Le résultat correspond presque exactement à ce que McLuhan avait prédit. Les collectionneurs sont devenus des traders, les traders sont devenus des opérateurs de robots. Les opérateurs de robots ont réduit la signification d'une collection à un prix plancher, et une fois ce prix cassé, il ne restait plus rien. Les communautés qui se sont formées autour des premières collections ne se sont pas développées en formes culturelles plus riches ; elles se sont dissoutes au moment où le marché a cessé de fluctuer. Ce n'était pas le comportement de collectionneurs. Les collectionneurs restent lorsque les prix baissent ; ils continuent à discuter, à échanger et à entretenir leurs collections. Ce que les communautés NFT ont vécu après l'effondrement n'était pas une perte massive de collectionneurs ; c'était la preuve qu'il n'y avait jamais eu de vrais collectionneurs. Il ne restait que des acteurs du marché déguisés en collectionneurs, et lorsque le marché s'est fermé, leur déguisement est tombé.

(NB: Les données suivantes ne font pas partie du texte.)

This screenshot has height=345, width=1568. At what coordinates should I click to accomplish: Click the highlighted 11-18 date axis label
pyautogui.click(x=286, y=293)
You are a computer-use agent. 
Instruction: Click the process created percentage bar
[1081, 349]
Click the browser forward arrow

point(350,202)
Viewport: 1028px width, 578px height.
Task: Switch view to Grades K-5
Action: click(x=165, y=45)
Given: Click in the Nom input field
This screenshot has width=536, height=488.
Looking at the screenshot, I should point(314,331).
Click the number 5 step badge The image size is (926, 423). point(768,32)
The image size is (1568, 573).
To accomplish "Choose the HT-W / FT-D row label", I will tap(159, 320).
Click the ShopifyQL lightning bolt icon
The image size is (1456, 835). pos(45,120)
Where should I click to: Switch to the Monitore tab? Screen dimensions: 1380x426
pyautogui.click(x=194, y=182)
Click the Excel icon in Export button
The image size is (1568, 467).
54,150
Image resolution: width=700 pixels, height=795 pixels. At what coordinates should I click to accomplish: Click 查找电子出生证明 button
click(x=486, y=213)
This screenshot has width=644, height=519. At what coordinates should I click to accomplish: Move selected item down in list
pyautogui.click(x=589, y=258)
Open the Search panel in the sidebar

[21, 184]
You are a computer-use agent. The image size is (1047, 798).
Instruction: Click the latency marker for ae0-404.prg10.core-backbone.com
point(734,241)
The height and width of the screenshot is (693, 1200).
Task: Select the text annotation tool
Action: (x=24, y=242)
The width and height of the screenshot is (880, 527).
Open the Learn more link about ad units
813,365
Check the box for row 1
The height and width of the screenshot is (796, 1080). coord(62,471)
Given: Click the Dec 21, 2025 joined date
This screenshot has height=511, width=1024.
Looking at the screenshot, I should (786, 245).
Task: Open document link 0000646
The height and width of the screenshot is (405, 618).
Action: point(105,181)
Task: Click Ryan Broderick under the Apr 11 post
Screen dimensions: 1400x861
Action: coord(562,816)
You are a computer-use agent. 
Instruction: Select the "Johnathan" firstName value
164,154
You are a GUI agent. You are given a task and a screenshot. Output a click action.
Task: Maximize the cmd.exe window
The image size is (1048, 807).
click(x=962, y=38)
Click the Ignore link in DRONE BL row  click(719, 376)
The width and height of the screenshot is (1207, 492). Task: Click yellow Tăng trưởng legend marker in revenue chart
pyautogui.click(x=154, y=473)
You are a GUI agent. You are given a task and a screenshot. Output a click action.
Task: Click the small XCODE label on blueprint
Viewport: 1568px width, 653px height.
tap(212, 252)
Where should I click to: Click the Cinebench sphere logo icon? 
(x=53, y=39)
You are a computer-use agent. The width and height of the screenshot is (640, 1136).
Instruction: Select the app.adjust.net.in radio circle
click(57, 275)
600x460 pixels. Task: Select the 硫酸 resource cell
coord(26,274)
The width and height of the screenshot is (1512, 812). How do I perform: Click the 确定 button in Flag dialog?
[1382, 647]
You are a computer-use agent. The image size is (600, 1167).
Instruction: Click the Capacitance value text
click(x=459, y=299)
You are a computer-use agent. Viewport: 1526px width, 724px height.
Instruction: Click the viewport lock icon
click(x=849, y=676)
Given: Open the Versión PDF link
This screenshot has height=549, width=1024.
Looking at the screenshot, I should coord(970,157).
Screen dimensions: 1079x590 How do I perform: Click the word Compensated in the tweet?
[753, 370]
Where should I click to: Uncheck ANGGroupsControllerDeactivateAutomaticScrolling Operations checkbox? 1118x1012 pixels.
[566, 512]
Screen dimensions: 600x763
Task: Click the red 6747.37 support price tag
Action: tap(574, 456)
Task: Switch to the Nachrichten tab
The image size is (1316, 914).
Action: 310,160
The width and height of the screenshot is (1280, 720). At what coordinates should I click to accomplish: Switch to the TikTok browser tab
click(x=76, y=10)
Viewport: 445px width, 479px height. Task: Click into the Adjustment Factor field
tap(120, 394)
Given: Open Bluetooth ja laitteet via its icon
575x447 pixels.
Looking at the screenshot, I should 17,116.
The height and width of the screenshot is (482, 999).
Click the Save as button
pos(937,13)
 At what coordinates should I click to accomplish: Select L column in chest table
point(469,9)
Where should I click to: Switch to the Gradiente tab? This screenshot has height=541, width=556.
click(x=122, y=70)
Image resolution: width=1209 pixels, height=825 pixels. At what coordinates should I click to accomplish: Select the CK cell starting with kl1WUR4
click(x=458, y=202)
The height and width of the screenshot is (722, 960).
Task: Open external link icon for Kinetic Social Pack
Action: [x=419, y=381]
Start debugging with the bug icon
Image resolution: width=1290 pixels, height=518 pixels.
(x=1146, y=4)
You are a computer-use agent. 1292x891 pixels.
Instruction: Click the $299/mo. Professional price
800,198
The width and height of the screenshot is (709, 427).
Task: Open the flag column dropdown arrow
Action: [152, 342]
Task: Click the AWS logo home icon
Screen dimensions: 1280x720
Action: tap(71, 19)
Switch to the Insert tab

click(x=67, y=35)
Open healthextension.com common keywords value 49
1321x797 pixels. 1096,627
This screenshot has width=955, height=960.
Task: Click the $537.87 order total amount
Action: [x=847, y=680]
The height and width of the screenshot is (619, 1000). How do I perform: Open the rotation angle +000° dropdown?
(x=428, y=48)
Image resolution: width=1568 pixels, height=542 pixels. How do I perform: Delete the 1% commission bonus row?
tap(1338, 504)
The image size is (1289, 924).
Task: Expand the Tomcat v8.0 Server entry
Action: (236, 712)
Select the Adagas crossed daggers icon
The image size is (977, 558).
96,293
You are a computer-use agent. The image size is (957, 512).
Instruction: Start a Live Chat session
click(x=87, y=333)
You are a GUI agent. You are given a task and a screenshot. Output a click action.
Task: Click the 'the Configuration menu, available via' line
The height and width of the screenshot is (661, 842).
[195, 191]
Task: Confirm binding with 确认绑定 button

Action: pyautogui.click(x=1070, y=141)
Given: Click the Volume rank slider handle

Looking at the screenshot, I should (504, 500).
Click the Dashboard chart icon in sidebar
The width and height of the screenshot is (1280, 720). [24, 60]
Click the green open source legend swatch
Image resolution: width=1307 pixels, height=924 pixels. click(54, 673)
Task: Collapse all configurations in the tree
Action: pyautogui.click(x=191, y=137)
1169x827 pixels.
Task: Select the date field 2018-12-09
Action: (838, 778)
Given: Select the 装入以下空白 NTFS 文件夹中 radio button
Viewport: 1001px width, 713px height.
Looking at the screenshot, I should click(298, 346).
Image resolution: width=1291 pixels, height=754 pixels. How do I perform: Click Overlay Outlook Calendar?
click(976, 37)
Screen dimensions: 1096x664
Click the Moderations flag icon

C'est une illustration encore plus nette de la thèse du média que le SocialFi. Le SocialFi est un nouveau média qui est né chaud. Son échec pourrait donc être attribué à la nouveauté ou à un cycle spéculatif. Les NFT ont utilisé un média qui fonctionnait depuis des siècles, traversant guerres, révolutions technologiques et changements de mode, et ont détruit son mécanisme en trente mois. Le média fonctionnait bien ; la plateforme l'a détruit ; non par négligence, mais par une optimisation incessante. Chaque étape rendait l'expérience plus précise, plus mesurable, plus efficace. Mais elle rendait également la valeur de collection légèrement inférieure, jusqu'à un moment où il n'y avait plus rien à collectionner.
Il est important de noter que la dérive thermique ne se produit pas lentement. Elle peut se produire à l'échelle d'un cycle de produit, en particulier lorsque la couche plateforme est construite par des personnes qui ne réalisent pas qu'elles opèrent dans un environnement "froid". Elles sont toujours tentées d'ajouter de nouveaux indicateurs, classements et informations de prix en temps réel. Chaque ajout réchauffe légèrement la plateforme, semblant inoffensif individuellement. Mais cumulativement, cela finit par faire disparaître la pratique que la plateforme était censée porter.